---- Estratto fornito
TENSIONE ALTA DOPO LA DECISIONE DELLA CORTE SUPREMA SPAGNOLA

La decisione di giovedì della Corte suprema spagnola di aprire un procedimento penale per terrorismo contro l’ex presidente della Catalogna, Carles Puigdemont, potrebbe mettere seriamente a rischio le già complesse trattative del governo con Uniti per la Catalogna per raggiungere un accordo sulla legge di amnistia. L’inclusione di questo reato tra quelli coperti dalla futura legge è stato, infatti, il motivo principale per cui il partito di Puigdemont ha bocciato il testo durante la votazione del 30 gennaio scorso al Congresso dei deputati rinviando il testo alla Commissione Giustizia. La formazione pro-indipendenza temeva, infatti, che la richiesta del giudice del Tribunale nazionale, Manuel Garcia-Castellon, di incriminare Puigdemont per terrorismo potesse essere accolta dalla Corte suprema. Un “timore” che si è poi rivelato realtà.

Dopo l’inaspettata battuta d’arresto, diversi esponenti di primo livello del governo hanno ribadito che il testo della legge non subirà modifiche in quanto “è già impeccabile, assolutamente costituzionale e conforme al diritto europeo”. Fonti dell’esecutivo consultate dai diversi media spagnoli hanno espresso la preoccupazione che eventuali modifiche possano non superare il filtro della Corte costituzionale o della giustizia europea. Il tempo per giungere ad un accordo in Commissione Giustizia, nel frattempo, scorre inesorabile. La data ultima è il 7 marzo prossimo, sebbene fonti socialiste abbiano indicato la possibilità di una nuova proroga dopo quella del 21 febbraio. Se non dovesse essere raggiunta un’intesa il testo decadrebbe con la necessità di avviare i negoziati da zero.
--------
---- Dati estratti
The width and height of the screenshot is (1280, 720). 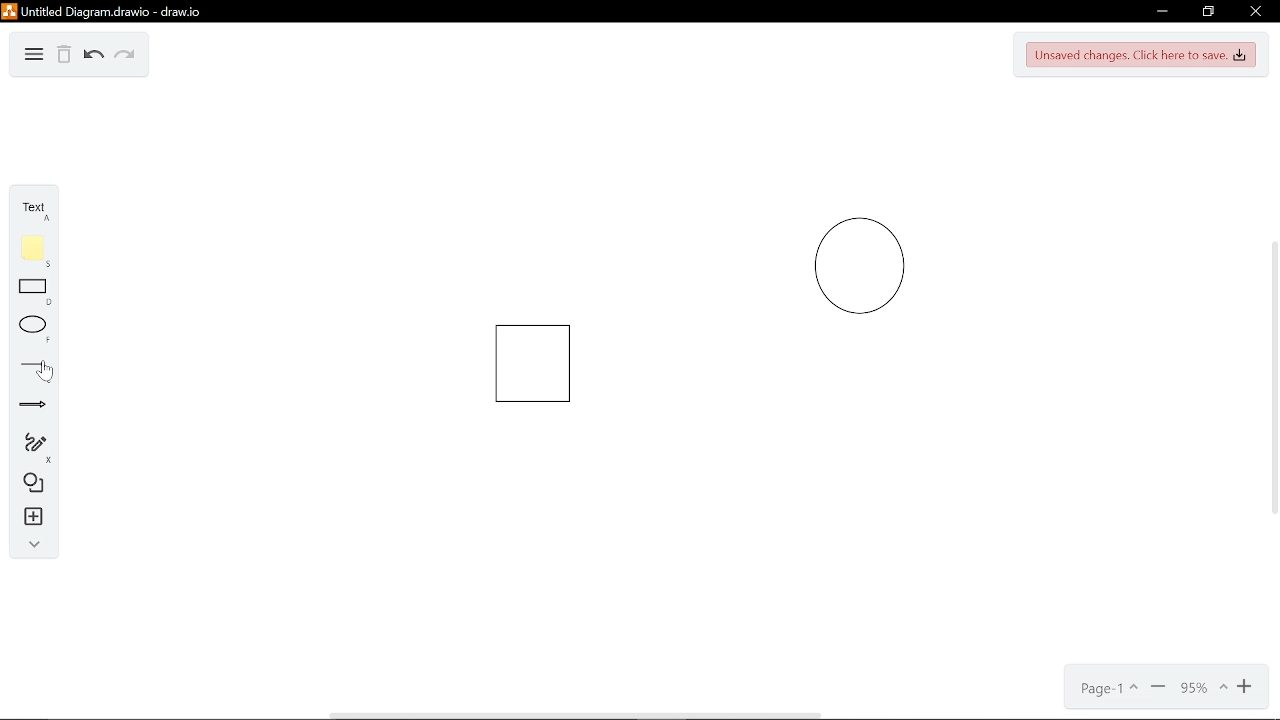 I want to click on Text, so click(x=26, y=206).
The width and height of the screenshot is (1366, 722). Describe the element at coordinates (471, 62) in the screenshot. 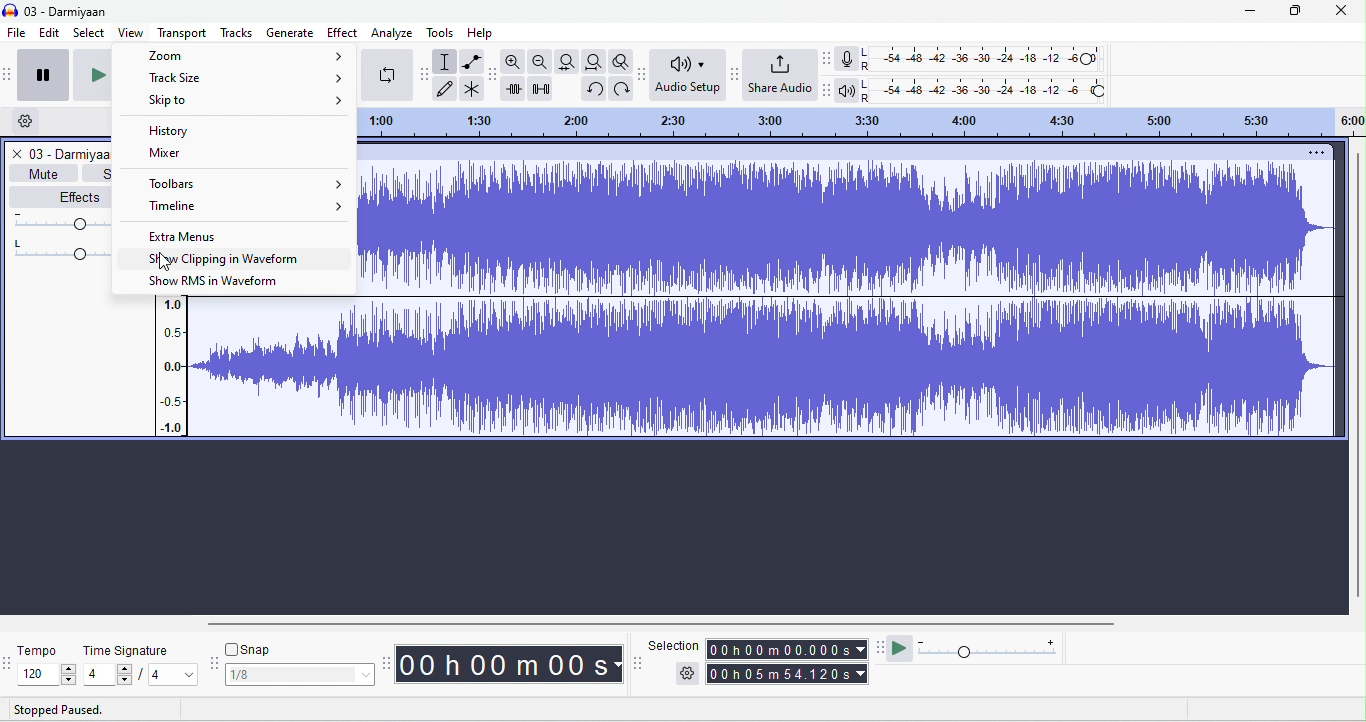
--------
_Cosa fare:_ Secondo l'estratto fornito, qual è la data ultima per raggiungere un accordo in Commissione Giustizia? Per rispondere basati soltanto sull'estratto fornito.

_Risposta:_ Il 7 marzo prossimo.